Improving Query Performance How will we be able to improve the performance of this query? We have to rewrite the SQL to manually apply the filter to the online_order table.
select a.cust_no, a.cust_nm, b.ord_date, ord_status_cd from customer a join online_order b on a.cust_no = b.cust_no where b.cust_no in (110,120) and a.cust_no in (110,120);
Nested Loop (cost=0.42..31744.01 rows=1 width=28) (actual time=0.305..69.818 rows=4 loops=1) Join Filter: (a.cust_no = b.cust_no) Rows Removed by Join Filter: 2 Buffers: shared hit=16095 read=3143 -> Seq Scan on online_order b (cost=0.00..31731.00 rows=4 width=14) (actual time=0.286..69.788 rows=4 loops=1) Filter: (cust_no = ANY ('{110,120}'::integer[])) Rows Removed by Filter: 999996 Buffers: shared hit=16088 read=3143 -> Materialize (cost=0.42..12.89 rows=2 width=18) (actual time=0.004..0.005 rows=2 loops=4) Buffers: shared hit=7 -> Index Scan using customer_pk on customer a (cost=0.42..12.88 rows=2 width=18) (actual time=0.013..0.015 rows=2 loops=1) Index Cond: (cust_no = ANY ('{110,120}'::integer[])) Buffers: shared hit=7 Planning: Buffers: shared hit=8 Planning Time: 0.157 ms Execution Time: 69.861 ms
With this rewrtie, only 4 rows from the online_order table participated in the join.
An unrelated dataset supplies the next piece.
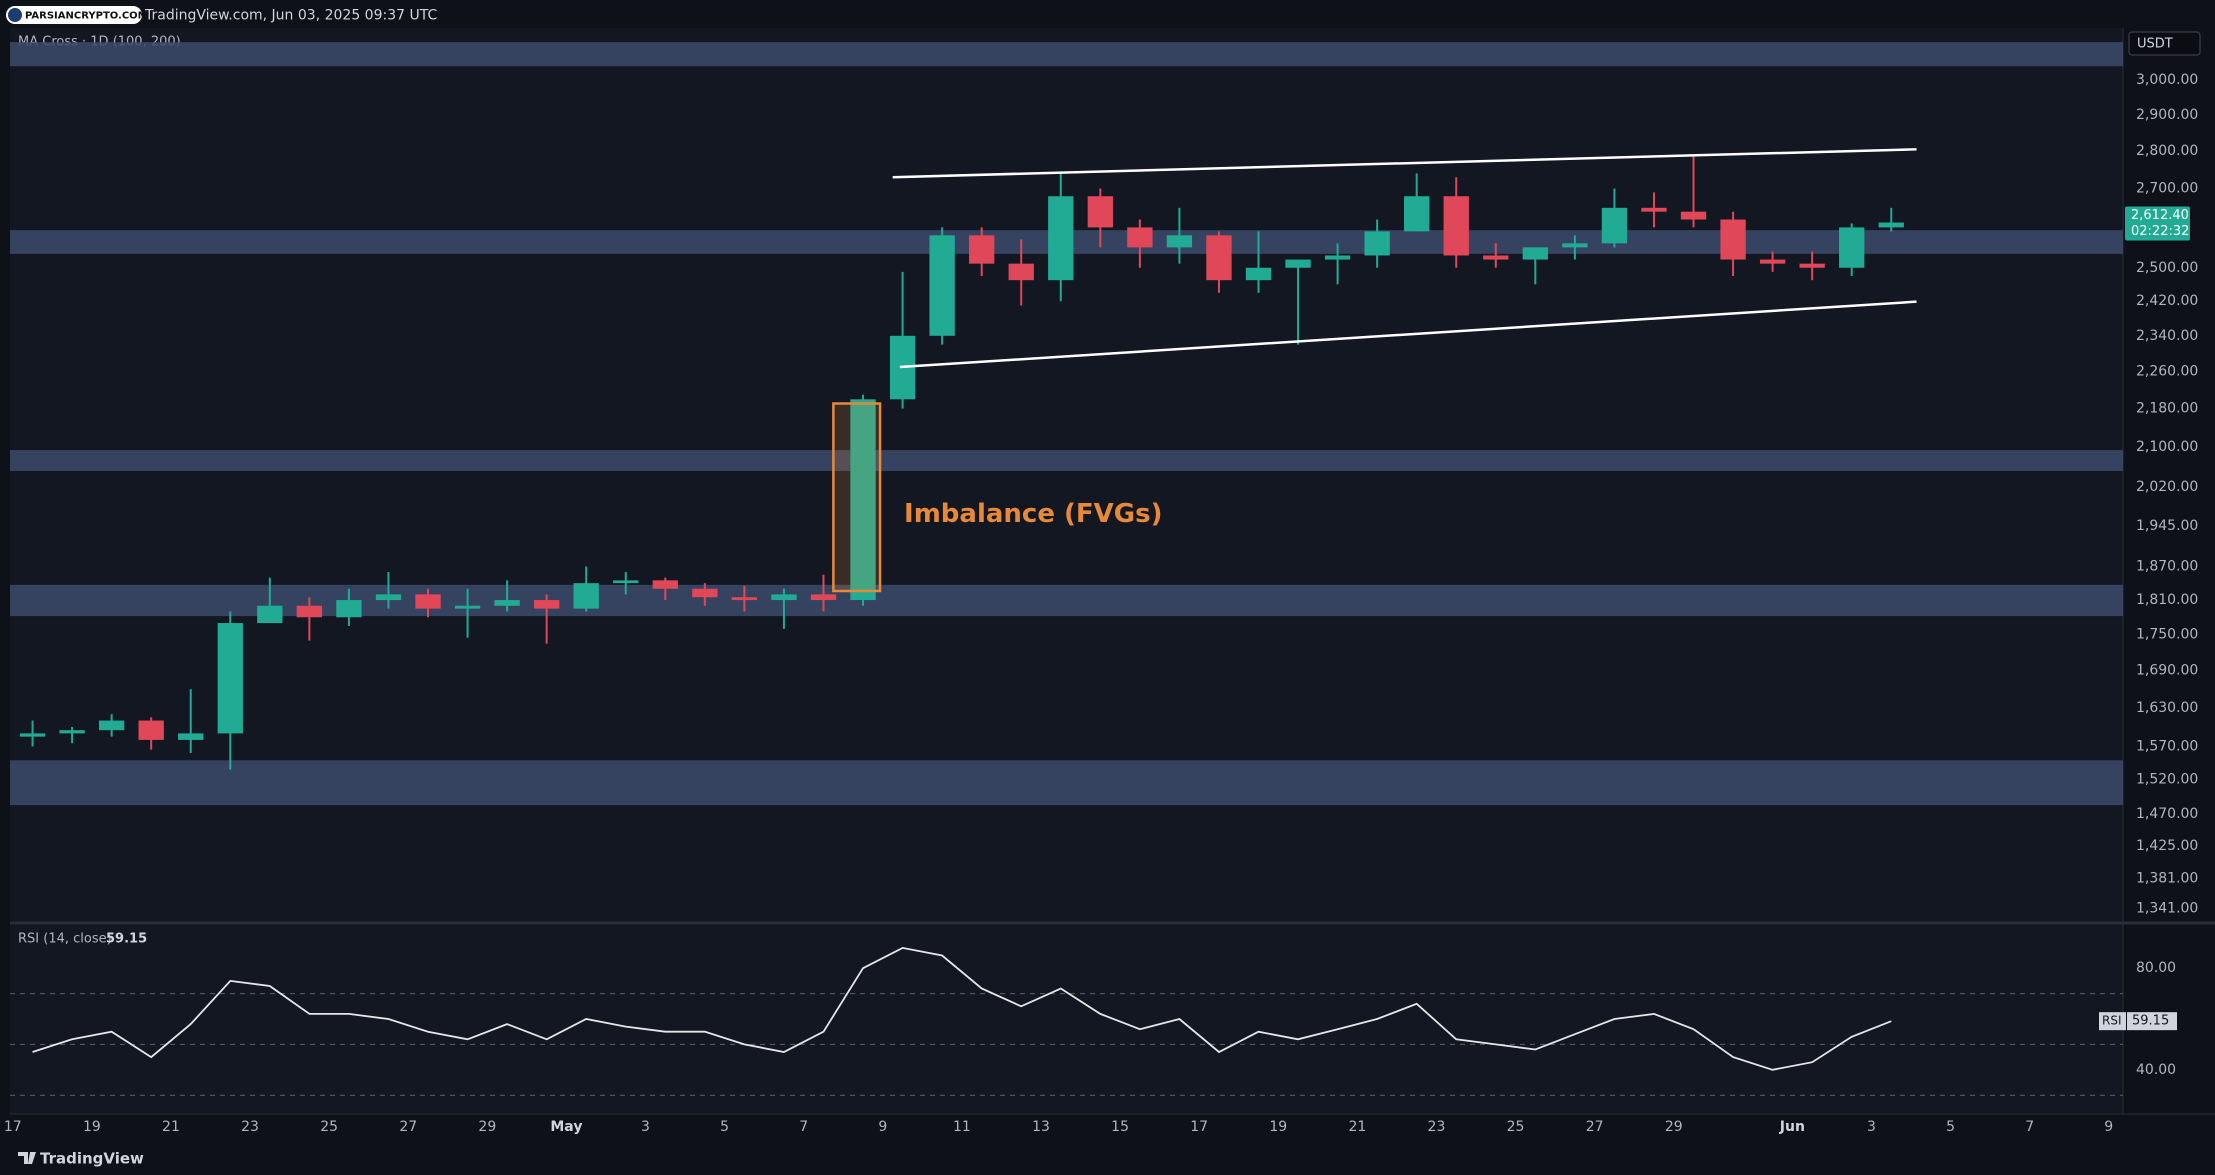 The height and width of the screenshot is (1175, 2215). Describe the element at coordinates (2167, 447) in the screenshot. I see `y-tick-label: 2,100.00` at that location.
As a result, the elapsed time decreased from 130 ms to 69 ms, even though the number of block I/O operations remained unchanged.
Conclusion PostgreSQL is not as clever as Yun. PostgreSQL's transitive predicate feature is effective for equality(=) conditions but does not apply to other operators like IN, BETWEEN, or comparison operators (e.g., >, <). When writing a query in PostgreSQL, it is essential to be aware of these limitations to avoid potential performance issues. By understanding and addressing the limitations of transitive predicates in PostgreSQL, you can optimize query performance and ensure efficient data retrieval in your applications.
Footnote If you are using Oracle, don't worry, be happy. Oracle's transitive predicate handling is more advanced compared to PostgreSQL. In Oracle, the optimizer can apply transitive logic to a wider range of conditions, incluing IN, BETWEEN and inequalities, which can lead to better performance optimization without requiring manual query rewrites.